* [Listed records]
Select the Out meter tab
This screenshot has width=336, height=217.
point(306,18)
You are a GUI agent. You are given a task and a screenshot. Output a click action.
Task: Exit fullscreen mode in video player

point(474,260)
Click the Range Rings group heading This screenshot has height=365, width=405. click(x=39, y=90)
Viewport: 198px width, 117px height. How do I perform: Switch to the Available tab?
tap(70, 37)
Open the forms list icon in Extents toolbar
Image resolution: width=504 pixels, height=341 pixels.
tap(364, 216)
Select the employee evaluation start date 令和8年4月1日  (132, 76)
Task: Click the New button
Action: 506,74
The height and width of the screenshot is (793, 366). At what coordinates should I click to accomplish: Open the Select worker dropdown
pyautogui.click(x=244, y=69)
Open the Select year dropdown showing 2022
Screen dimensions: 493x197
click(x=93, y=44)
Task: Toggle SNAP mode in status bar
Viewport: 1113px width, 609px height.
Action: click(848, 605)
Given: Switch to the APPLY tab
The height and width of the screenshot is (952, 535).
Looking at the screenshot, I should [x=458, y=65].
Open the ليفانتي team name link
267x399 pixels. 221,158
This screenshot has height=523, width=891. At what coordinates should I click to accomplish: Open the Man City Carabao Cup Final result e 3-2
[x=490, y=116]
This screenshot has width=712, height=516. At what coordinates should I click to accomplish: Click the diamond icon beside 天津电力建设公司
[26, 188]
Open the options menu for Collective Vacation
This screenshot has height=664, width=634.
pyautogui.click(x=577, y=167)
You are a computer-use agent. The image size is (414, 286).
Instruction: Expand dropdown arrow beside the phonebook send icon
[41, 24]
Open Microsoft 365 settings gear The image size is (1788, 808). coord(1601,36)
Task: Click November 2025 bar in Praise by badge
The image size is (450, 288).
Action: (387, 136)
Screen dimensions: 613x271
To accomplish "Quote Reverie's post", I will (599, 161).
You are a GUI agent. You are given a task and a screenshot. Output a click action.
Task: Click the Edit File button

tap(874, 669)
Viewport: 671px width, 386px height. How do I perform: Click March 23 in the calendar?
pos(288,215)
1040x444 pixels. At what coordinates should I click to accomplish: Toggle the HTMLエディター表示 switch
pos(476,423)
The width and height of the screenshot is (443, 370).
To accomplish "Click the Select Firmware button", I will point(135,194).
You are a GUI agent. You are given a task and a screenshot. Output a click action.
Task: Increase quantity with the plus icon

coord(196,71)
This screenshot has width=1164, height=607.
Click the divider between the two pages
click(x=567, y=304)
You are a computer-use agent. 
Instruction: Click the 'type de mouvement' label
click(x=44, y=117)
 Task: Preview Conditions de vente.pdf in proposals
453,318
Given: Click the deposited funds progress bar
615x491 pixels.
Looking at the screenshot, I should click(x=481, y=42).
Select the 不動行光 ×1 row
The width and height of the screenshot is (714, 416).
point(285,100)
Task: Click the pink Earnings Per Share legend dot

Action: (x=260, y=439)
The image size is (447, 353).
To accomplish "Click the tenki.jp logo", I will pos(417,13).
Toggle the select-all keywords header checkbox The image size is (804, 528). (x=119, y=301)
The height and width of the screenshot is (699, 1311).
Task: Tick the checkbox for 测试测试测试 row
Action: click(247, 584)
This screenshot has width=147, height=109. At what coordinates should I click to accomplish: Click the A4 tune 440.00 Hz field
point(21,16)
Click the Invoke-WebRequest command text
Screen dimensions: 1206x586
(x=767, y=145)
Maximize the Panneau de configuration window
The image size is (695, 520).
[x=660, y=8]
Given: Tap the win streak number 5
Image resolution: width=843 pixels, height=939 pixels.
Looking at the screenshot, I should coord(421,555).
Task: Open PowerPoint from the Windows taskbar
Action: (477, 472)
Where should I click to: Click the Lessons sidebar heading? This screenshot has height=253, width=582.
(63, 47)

* [Work task] Copy out every line in the entries above that holds "will".

* [Answer to the exercise]
To accomplish "Quote Reverie's post", I will (599, 161).
To accomplish "Click the Select Firmware button", I will point(135,194).
To accomplish "Click the tenki.jp logo", I will pos(417,13).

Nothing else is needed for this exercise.